The task:
Beginning with the line that holds "Click the site info icon in address bar" and ending with the last line below, repeat each line exactly, leaving any pictures out.

Provided entries:
○ ○ ○ ○ ○
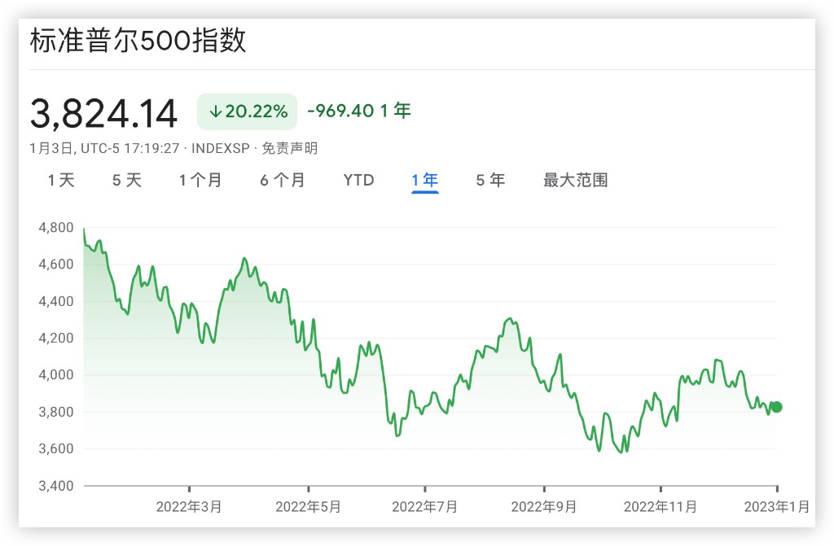Image resolution: width=834 pixels, height=546 pixels.
Task: Click the 2022年7月 x-axis label
Action: pyautogui.click(x=425, y=506)
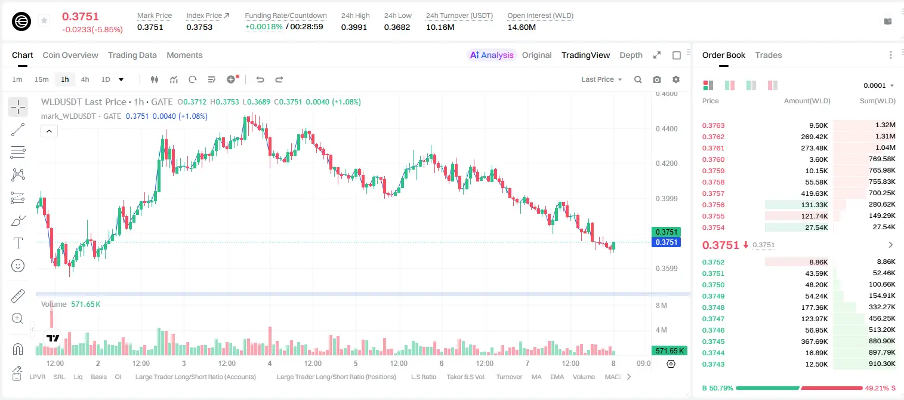The width and height of the screenshot is (904, 400).
Task: Open the Coin Overview tab
Action: pos(70,55)
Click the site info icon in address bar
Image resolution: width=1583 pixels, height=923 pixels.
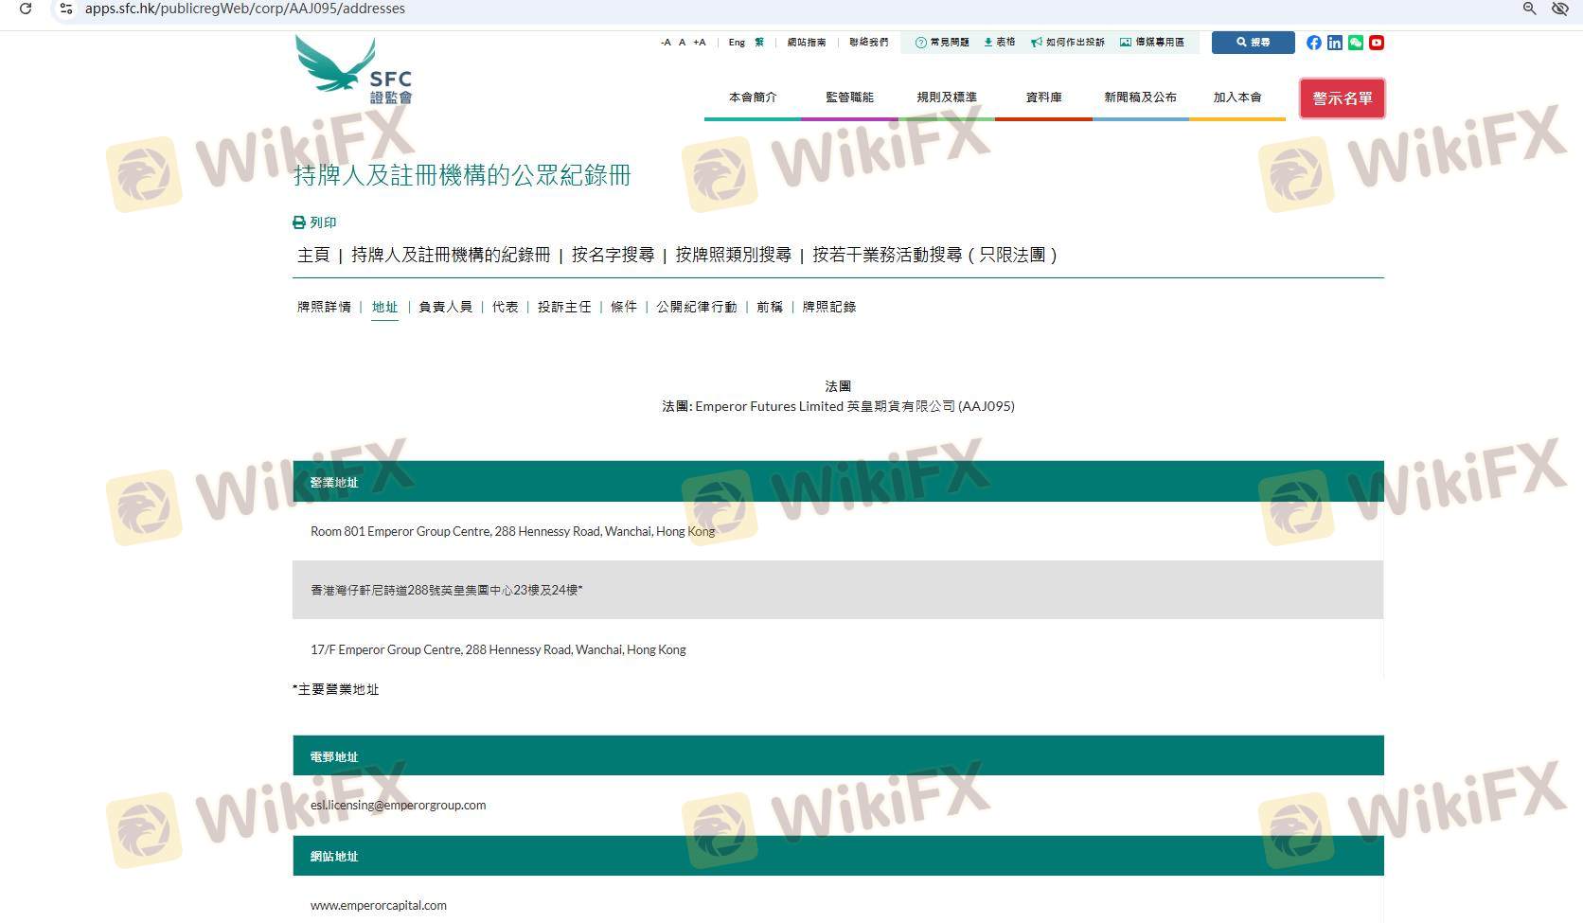pos(66,9)
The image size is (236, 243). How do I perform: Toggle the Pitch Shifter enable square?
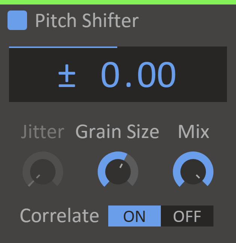(x=17, y=20)
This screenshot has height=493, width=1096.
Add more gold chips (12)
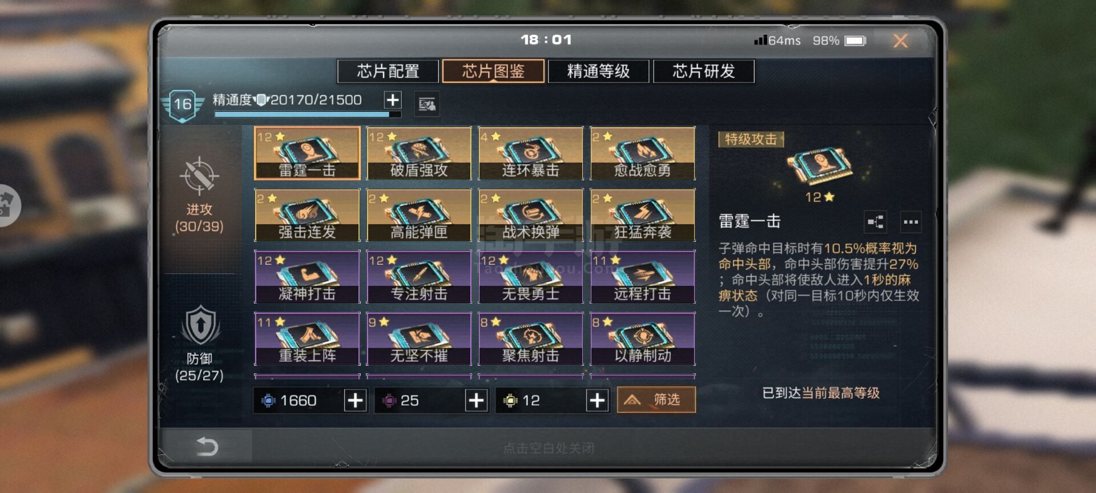click(x=597, y=400)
○ ○ ○ ○ ○
Written solution:
Click the site info icon in address bar
Image resolution: width=1583 pixels, height=923 pixels.
pos(66,9)
The image size is (236, 243). How do I perform: Toggle the Pitch Shifter enable square?
(x=17, y=20)
This screenshot has height=493, width=1096.
Add more gold chips (12)
click(x=597, y=400)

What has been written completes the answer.